Getting the timing rightBMJ 2016; 353 doi: https://doi.org/10.1136/bmj.i1952 (Published 07 April 2016) Cite this as: BMJ 2016;353:i1952
Elizabeth Loder, acting head of research
I recall very few patients during my training years who survived an in-hospital cardiac arrest. Even fewer were discharged without some kind of neurological impairment. Resuscitation attempts—termed “codes” —were nonetheless prolonged and conducted according to elaborate guidelines. These specified the sequence and timing of various interventions such as medications and defibrillation attempts. Every few years, usually amid much controversy, the guidelines were updated and we adjusted the ritual.
Has anything improved? A 2012 analysis1 showed that overall risk adjusted survival rates following in-hospital cardiac arrest increased from 13.7% in 2000 to 22.3% in 2009. Rates of neurologic impairment declined. This is, depending on your point of view, bad or good news. The pace is slow, but movement is in the right direction.
Two papers in this issue of The BMJ delve deeper, examining the impact of specific changes in the timing of key resuscitation interventions for different types of cardiac arrest. The updated recommendations were issued in 2005, so enough time has now elapsed to evaluate their effect.
Both studies show that adherence to guideline recommendations is modest, even in US hospitals participating in the Get with The Guidelines-Resuscitation registry.
Andersen and colleagues (doi:10.1136/bmj.i1577) found that about half of patients with a shockable rhythm received adrenaline sooner than recommended following defibrillation, and this early administration was associated with decreased odds of survival.
Similarly, Bradley and colleagues (doi:10.1136/bmj.i1653) found that a proper time interval occurred between defibrillation attempts in only 57% of patients with persistent ventricular fibrillation or pulseless ventricular tachycardia.

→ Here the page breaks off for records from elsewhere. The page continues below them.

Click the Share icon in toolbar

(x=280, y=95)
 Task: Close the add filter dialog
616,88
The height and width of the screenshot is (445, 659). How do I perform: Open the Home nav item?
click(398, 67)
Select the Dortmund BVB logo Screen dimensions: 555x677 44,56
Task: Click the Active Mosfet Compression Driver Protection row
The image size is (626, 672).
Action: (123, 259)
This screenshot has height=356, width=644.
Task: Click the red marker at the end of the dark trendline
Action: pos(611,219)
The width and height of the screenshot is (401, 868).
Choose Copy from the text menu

Adherence to the recommended time interval between defibrillation attempts, however, was not associated with better survival outcomes.
Editorialists Couper and Perkins (doi:10.1136/bmj.i1858) say that this “widespread non-adherence to clinical guidelines” should promote soul searching and reform to ensure that resuscitation practices are “informed by the latest clinical guidelines.” The figure that accompanies their commentary summarises the 2005 changes in the American Heart Association guidelines and is worth a look: a few well chosen symbols and numbers clearly convey the suggested order and schedule of resuscitation events.
Getting the timing right is a challenge with many other guideline recommended interventions. Melissa Whitworth (doi:10.1136/bmj.i1655) notes that both WHO and NICE endorse the use of antenatal corticosteroids to reduce neonatal morbidity and mortality in premature babies, but accurate identification of true preterm labour is difficult. Timing matters, because maximum benefit occurs 1 to 7 days after these are administered to the mother.